WHAT DISEASE YOU HAVE, WHAT IS IT?
This is a lesion of a disc separating two vertebrae in your neck, which will be operated on from the front with the help of cloward cervical retractor. The scar will be on the front of your neck.
A little anatomical reminder: the human neck has seven cervical vertebrae all separated by shock absorbers: the intervertebral discs.
The lesion of the disc (disc disease), caused either by trauma or more often by wear and tear, can cause compression on nerve structures.
The cervical disc herniation sits at the back of the disc and can then compress either the nerve exiting between the two vertebrae (the nerve root) or even if the herniation is larger, compress the entire spinal cord which is located behind the disk.
When this compression acts on the outgoing nerve (root), it causes pain in the arm called cervico-brachial neuralgia, sometimes reaching the fingers. The painful path provides information on the level of the affected disc.
SPONTANEOUS EVOLUTION IN THE ABSENCE OF TREATMENT
The greater the compression and the longer the duration, the greater the risk of serious injury. The initial pain may then intensify, followed by tingling and loss of feeling or even problems with loss of strength in the hand or even the arm.
The pain is usually worsened by movement of the head and neck.
When the hernia is very large, and located in the middle of the disc, it can directly compress the main nervous structure, the spinal cord. This can result in a feeling of weakness in the legs (limiting your walking range) and dropping objects.
The spontaneous course can in some cases lead to an improvement or disappearance of neuralgia pain, but we can only consider waiting in the absence of deficient neurological disorders and if the pain remains bearable.
EXAMINATIONS TO BE MADE
Even if the surgeon examining you may have an already precise idea of the disc level causing the problem, a number of additional examinations are now useful to confirm the exact location of the lesion but also to eliminate a a number of diseases which could give misleading signs.
These are the following exams:
Standard radiography: it allows recognizing the level of the affected disc, because in general, the disc is less high and partially crushed. Most often, hernias are located between the 5th and 6th cervical vertebrae and / or between the 6th and 7th cervical vertebrae.
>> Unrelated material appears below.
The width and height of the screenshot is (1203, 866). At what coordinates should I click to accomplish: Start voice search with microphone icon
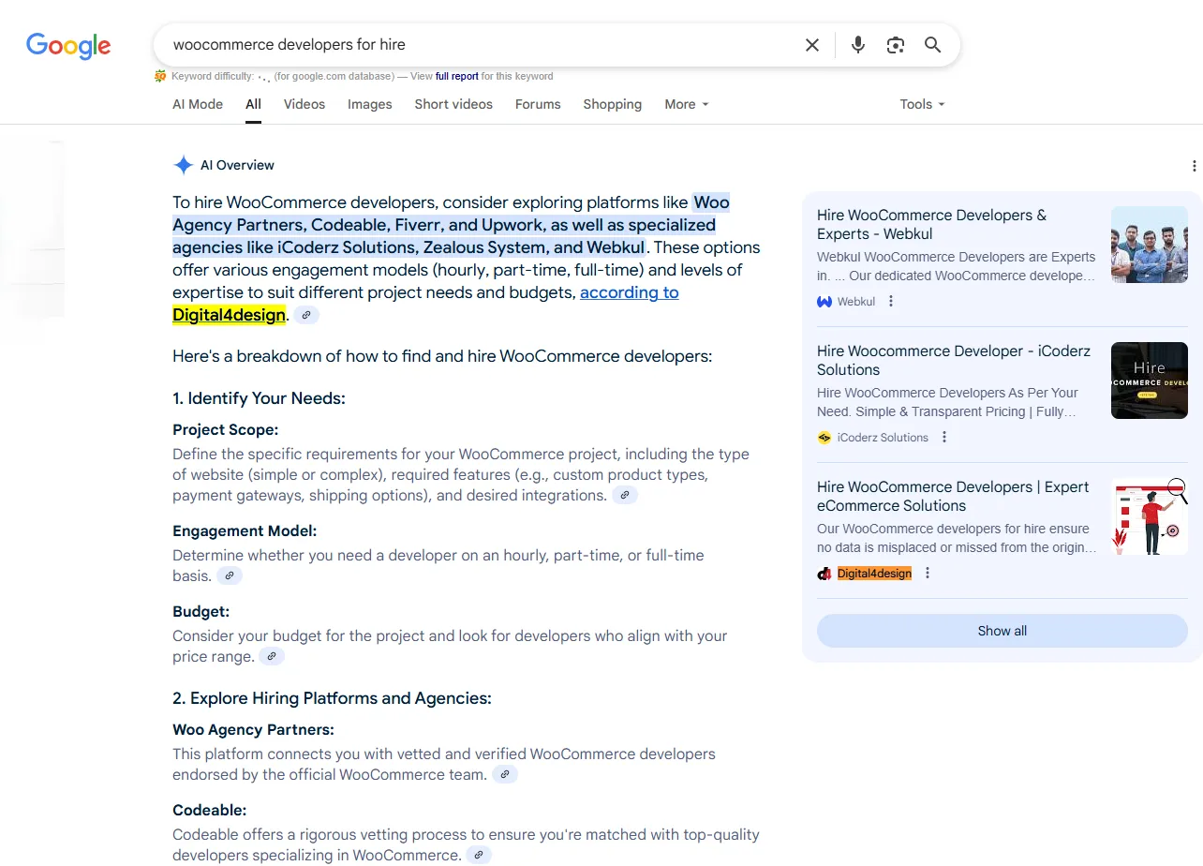[x=857, y=45]
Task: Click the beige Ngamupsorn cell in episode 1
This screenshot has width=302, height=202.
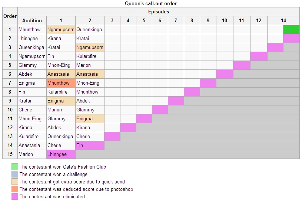Action: [61, 29]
The x-ray will also look for signs of osteoarthritis in older lesions, and also study the general curvature of the cervical spine. This radiological examination does not present a danger of irradiation, except if it was repeated very often.
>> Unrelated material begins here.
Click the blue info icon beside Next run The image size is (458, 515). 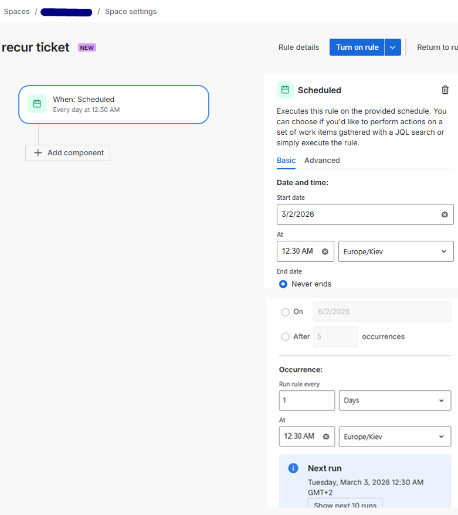coord(293,468)
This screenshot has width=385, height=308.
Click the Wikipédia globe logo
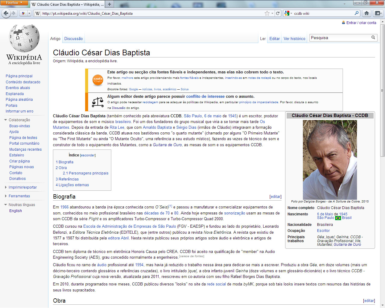pyautogui.click(x=24, y=39)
It is sometimes useful to order X-rays in the flexion and extension position to assess the flexibility of the spine and the instability of the affected disc.
The scanner (or tomodensitometry): which also uses X-rays, makes it possible to visualize the disc in a more precise way, by slices. It makes it possible to clearly specify the size of the hernia, its position and whether it is accompanied by bone constructions linked to osteoarthritis. Sometimes the radiologist decides to give an intravenous injection of iodine, so that they can better see the surroundings of the hernia. You should know that the scanner uses a much larger quantity of X-rays than the simple radiography.
Magnetic resonance imaging (MRI): it gives additional information to that of the scanner, by showing the surrounding soft tissues better and by providing information on the quality of the tissues, it shows on the other hand the structures less well. It is particularly good at detecting lesions of the spinal cord (cervical myelopathy) in cases of narrowing of the duct due to osteoarthritis or a very large hernia.
Electromyogram (EMG): It allows to study the quality of functioning of the nerves, to confirm and to specify the severity of the nerve compression.
More complex examinations (motor and sensory evoked potentials) are sometimes required in order to record the functioning of the spinal cord.
These examinations make it possible to take into account the severity of the nerve damage, which sometimes explains the differences in recovery.